What is being asked » Once the line containing "The image size" is found, please set it down along with each following line, exactly, to the end of the material.

*** Stored data Section Begins ***

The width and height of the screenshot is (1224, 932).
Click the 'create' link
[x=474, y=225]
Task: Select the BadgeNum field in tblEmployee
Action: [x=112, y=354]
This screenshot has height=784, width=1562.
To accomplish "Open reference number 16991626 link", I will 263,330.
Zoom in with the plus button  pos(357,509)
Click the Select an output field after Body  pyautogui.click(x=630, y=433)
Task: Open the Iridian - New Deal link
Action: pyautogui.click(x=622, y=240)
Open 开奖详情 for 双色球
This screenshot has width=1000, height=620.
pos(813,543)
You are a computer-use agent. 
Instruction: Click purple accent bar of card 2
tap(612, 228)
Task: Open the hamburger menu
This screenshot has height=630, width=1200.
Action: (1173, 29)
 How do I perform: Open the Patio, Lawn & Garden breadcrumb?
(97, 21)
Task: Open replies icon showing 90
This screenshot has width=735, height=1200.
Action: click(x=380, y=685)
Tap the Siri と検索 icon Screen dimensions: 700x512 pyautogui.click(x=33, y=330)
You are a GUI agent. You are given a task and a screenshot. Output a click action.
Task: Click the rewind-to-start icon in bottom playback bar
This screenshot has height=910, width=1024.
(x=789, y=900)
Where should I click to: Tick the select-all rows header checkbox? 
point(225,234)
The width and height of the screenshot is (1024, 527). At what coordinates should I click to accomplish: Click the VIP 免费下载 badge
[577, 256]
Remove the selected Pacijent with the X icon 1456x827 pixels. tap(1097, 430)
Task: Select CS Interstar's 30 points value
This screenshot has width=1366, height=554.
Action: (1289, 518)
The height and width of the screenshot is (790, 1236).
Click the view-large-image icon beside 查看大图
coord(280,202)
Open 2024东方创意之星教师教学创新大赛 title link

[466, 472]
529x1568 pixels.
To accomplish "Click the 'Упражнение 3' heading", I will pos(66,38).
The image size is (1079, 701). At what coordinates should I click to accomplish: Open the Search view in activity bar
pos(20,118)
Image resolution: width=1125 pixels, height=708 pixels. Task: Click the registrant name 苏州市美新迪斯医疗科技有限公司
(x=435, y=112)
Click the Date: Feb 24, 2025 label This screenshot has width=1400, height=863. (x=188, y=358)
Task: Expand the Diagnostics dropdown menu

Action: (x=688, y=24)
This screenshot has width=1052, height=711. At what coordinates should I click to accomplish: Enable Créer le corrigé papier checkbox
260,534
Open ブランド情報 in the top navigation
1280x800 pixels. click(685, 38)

*** Stored data Section Ends ***

Answer section »
The image size is (1079, 701). At what coordinates should I click to accomplish: Open the Search view in activity bar
pos(20,118)
Image resolution: width=1125 pixels, height=708 pixels. Task: Click the registrant name 苏州市美新迪斯医疗科技有限公司
(x=435, y=112)
Click the Date: Feb 24, 2025 label This screenshot has width=1400, height=863. (x=188, y=358)
Task: Expand the Diagnostics dropdown menu

Action: (x=688, y=24)
This screenshot has width=1052, height=711. At what coordinates should I click to accomplish: Enable Créer le corrigé papier checkbox
260,534
Open ブランド情報 in the top navigation
1280x800 pixels. click(685, 38)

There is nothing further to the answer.